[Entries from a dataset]
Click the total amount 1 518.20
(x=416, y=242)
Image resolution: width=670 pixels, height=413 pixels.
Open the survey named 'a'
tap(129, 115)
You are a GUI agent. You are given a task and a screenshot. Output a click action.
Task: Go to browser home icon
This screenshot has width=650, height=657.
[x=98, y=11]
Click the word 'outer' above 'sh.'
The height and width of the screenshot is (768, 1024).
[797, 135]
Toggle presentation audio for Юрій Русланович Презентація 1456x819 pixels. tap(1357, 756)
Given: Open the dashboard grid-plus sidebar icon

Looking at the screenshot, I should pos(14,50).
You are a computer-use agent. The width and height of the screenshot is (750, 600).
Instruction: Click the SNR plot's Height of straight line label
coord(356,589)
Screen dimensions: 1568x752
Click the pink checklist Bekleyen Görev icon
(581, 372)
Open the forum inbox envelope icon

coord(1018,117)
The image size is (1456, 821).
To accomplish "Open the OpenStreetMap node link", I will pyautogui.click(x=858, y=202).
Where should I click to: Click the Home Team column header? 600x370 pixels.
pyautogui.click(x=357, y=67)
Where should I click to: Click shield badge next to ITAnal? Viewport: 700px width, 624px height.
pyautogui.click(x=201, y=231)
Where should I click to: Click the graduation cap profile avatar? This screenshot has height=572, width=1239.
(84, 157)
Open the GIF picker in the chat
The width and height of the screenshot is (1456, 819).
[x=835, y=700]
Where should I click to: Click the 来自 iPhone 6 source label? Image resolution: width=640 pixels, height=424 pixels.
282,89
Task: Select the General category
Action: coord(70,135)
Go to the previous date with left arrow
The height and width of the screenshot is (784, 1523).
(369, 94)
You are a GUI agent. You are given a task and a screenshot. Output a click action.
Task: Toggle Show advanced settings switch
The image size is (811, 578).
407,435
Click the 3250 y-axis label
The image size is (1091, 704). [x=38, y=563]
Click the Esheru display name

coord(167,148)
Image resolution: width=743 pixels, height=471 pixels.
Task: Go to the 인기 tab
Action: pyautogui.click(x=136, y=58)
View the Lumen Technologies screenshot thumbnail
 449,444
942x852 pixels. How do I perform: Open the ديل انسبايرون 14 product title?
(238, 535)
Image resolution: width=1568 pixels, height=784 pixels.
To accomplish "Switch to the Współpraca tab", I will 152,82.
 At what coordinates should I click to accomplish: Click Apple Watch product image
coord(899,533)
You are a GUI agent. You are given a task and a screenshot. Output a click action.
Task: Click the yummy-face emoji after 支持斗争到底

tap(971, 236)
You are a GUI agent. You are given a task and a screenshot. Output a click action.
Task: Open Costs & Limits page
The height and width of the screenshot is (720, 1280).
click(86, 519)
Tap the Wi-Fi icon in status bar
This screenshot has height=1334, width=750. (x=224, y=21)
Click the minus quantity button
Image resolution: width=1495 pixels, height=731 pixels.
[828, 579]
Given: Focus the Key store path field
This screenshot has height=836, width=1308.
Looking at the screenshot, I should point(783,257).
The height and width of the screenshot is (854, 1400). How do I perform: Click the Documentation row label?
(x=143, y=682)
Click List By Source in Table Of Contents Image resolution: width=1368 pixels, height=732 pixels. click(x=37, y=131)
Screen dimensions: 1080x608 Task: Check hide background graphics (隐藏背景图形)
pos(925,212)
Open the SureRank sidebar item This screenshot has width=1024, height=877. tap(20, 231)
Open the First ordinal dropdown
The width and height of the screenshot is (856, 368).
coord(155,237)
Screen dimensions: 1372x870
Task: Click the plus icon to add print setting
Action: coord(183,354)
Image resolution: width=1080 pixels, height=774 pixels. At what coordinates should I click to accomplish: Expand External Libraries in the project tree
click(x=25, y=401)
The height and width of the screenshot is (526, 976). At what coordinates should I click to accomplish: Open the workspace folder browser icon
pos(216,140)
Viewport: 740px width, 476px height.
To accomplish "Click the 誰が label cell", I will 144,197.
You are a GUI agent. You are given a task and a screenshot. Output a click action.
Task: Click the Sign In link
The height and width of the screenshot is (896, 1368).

--- YOUR TASK ---
Transcribe all of the entries above without any alteration, keeping each line as it appears.

--- WRITTEN SOLUTION ---
Click the total amount 1 518.20
(x=416, y=242)
Image resolution: width=670 pixels, height=413 pixels.
Open the survey named 'a'
tap(129, 115)
You are a GUI agent. You are given a task and a screenshot. Output a click action.
Task: Go to browser home icon
This screenshot has width=650, height=657.
[x=98, y=11]
Click the word 'outer' above 'sh.'
The height and width of the screenshot is (768, 1024).
[797, 135]
Toggle presentation audio for Юрій Русланович Презентація 1456x819 pixels. tap(1357, 756)
Given: Open the dashboard grid-plus sidebar icon

Looking at the screenshot, I should pos(14,50).
You are a computer-use agent. The width and height of the screenshot is (750, 600).
Instruction: Click the SNR plot's Height of straight line label
coord(356,589)
Screen dimensions: 1568x752
Click the pink checklist Bekleyen Görev icon
(581, 372)
Open the forum inbox envelope icon

coord(1018,117)
The image size is (1456, 821).
To accomplish "Open the OpenStreetMap node link", I will pyautogui.click(x=858, y=202).
Where should I click to: Click the Home Team column header? 600x370 pixels.
pyautogui.click(x=357, y=67)
Where should I click to: Click shield badge next to ITAnal? Viewport: 700px width, 624px height.
pyautogui.click(x=201, y=231)
Where should I click to: Click the graduation cap profile avatar? This screenshot has height=572, width=1239.
(84, 157)
Open the GIF picker in the chat
The width and height of the screenshot is (1456, 819).
[x=835, y=700]
Where should I click to: Click the 来自 iPhone 6 source label? Image resolution: width=640 pixels, height=424 pixels.
282,89
Task: Select the General category
Action: coord(70,135)
Go to the previous date with left arrow
The height and width of the screenshot is (784, 1523).
(369, 94)
You are a GUI agent. You are given a task and a screenshot. Output a click action.
Task: Toggle Show advanced settings switch
The image size is (811, 578).
407,435
Click the 3250 y-axis label
The image size is (1091, 704). [x=38, y=563]
Click the Esheru display name

coord(167,148)
Image resolution: width=743 pixels, height=471 pixels.
Task: Go to the 인기 tab
Action: pyautogui.click(x=136, y=58)
View the Lumen Technologies screenshot thumbnail
 449,444
942x852 pixels. How do I perform: Open the ديل انسبايرون 14 product title?
(238, 535)
Image resolution: width=1568 pixels, height=784 pixels.
To accomplish "Switch to the Współpraca tab", I will 152,82.
 At what coordinates should I click to accomplish: Click Apple Watch product image
coord(899,533)
You are a GUI agent. You are given a task and a screenshot. Output a click action.
Task: Click the yummy-face emoji after 支持斗争到底

tap(971, 236)
You are a GUI agent. You are given a task and a screenshot. Output a click action.
Task: Open Costs & Limits page
The height and width of the screenshot is (720, 1280).
click(86, 519)
Tap the Wi-Fi icon in status bar
This screenshot has height=1334, width=750. (x=224, y=21)
Click the minus quantity button
Image resolution: width=1495 pixels, height=731 pixels.
[828, 579]
Given: Focus the Key store path field
This screenshot has height=836, width=1308.
Looking at the screenshot, I should point(783,257).
The height and width of the screenshot is (854, 1400). How do I perform: Click the Documentation row label?
(x=143, y=682)
Click List By Source in Table Of Contents Image resolution: width=1368 pixels, height=732 pixels. click(x=37, y=131)
Screen dimensions: 1080x608 Task: Check hide background graphics (隐藏背景图形)
pos(925,212)
Open the SureRank sidebar item This screenshot has width=1024, height=877. tap(20, 231)
Open the First ordinal dropdown
The width and height of the screenshot is (856, 368).
coord(155,237)
Screen dimensions: 1372x870
Task: Click the plus icon to add print setting
Action: coord(183,354)
Image resolution: width=1080 pixels, height=774 pixels. At what coordinates should I click to accomplish: Expand External Libraries in the project tree
click(x=25, y=401)
The height and width of the screenshot is (526, 976). At what coordinates should I click to accomplish: Open the workspace folder browser icon
pos(216,140)
Viewport: 740px width, 476px height.
To accomplish "Click the 誰が label cell", I will 144,197.
You are a GUI agent. You are given a task and a screenshot. Output a click action.
Task: Click the Sign In link
The height and width of the screenshot is (896, 1368).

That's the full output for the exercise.